Multinomial Distribution

Multinomial Distributions allow you to calculate the probability of an event with more than two outcomes.

Example

A hypothetical survey has found that 50% of people want a dog for a pet, 30% want a cat, 20% want fish. If 5 people are randomly selected what is the probability that 3 want a dog, 1 wants a cat, and 1 wants fish.

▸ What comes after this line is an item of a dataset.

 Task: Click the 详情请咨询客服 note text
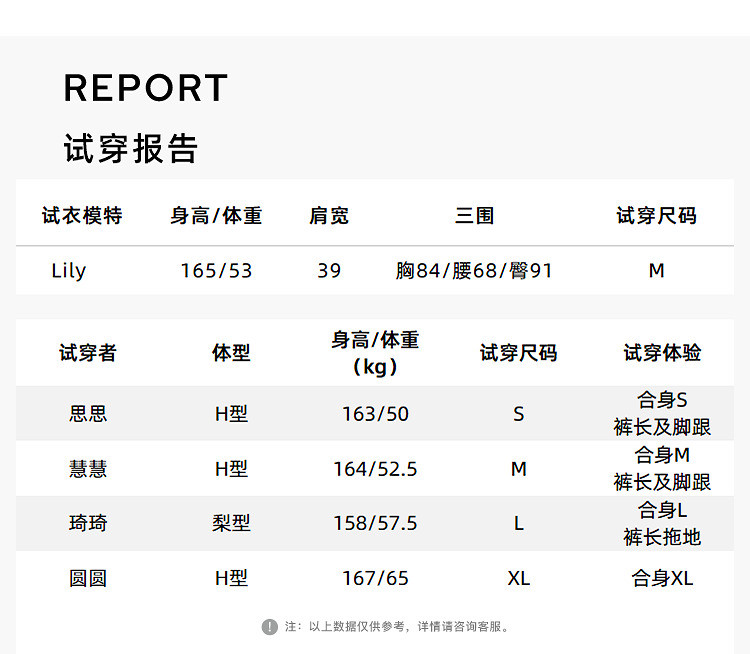coord(464,627)
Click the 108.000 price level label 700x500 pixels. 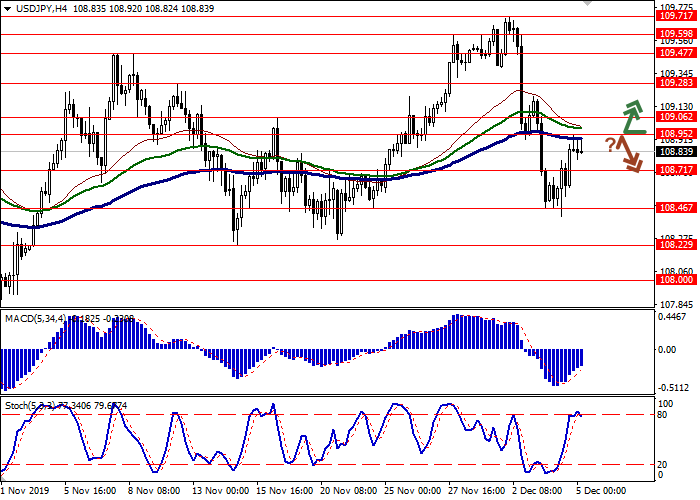point(675,281)
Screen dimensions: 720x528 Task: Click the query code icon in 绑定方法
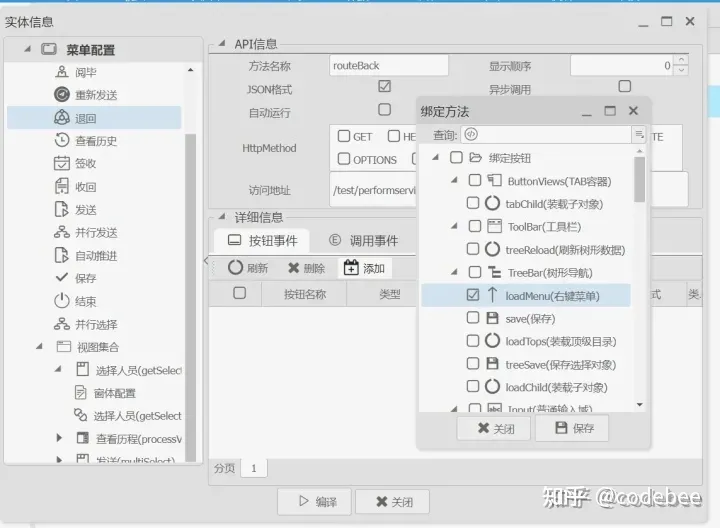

dmultinom(c(3,1,1),5,c(.5,.3,.2))
## [1] 0.15


The math looks like this

\[ P(X) = \frac{5!}{3! \cdot 1! \cdot 1!} \cdot (0.50)^3 \cdot (0.30)^1 \cdot (0.20)^1 = 0.15\]

OR

\[ P(X) = \frac{(n)!}{(X_1)!(X_2)!(X_3)!} \cdot (p_1)^{X_1} \cdot (p_2)^{X_2} \cdot (p_3)^{X_3}\]
where:

  • n = number of total people who will be randomly selected

  • X = number of people interested in the different types of pets

  • p = probability of people wanting those different types of pets


It’s important to point out that the sum of all p values must equal 1 and the sum of all X values must equal n.


Example

This data set shows the results of a survey of 237 people about their smoking habits. People rated the amount that they smoked and the categories were Heavy, Never, Occas, Regul, and NA.

library(MASS)
survey$Smoke[1:20]
##  [1] Never Regul Occas Never Never Never Never Never Never Never Never
## [12] Never Never Never Never Never Never Never Never Never
## Levels: Heavy Never Occas Regul
summary(survey$Smoke)
## Heavy Never Occas Regul  NA's 
##    11   189    19    17     1
length(survey$Smoke)
## [1] 237


Assuming that this survey accurately represents the entire population, if you were to ask 30 random people about smoking what is the probability that:

  • 2 are heavy smokers

  • 19 never smoke

  • 5 occasionally smoke

  • 4 regularly smoke

  • 0 NA’s


library(MASS)
library(plyr)

Pheavy <- count(survey$Smoke)[1,2]/length(survey$Smoke) #Probability of heavy smoker
Pnever <- count(survey$Smoke)[2,2]/length(survey$Smoke) #Probability of never smoking
Poccas <- count(survey$Smoke)[3,2]/length(survey$Smoke) #Probability of occasional smoker
Pregul <- count(survey$Smoke)[4,2]/length(survey$Smoke) #Probability of regular smoker
Pna <- count(survey$Smoke)[5,2]/length(survey$Smoke) #Probability of na

dmultinom(c(2,19,5,4,0), 30, c(Pheavy,Pnever,Poccas, Pregul, Pna))
## [1] 0.0009700987


Or to put it another way:

\[ P(X) = \frac{30!}{2! \cdot 19! \cdot 5! \cdot 4! \cdot 0!} \cdot (0.046)^2 \cdot (0.797)^{19} \cdot (0.080)^5 \cdot (0.072)^5 \cdot (0.004)^0 \approx 0.00097\]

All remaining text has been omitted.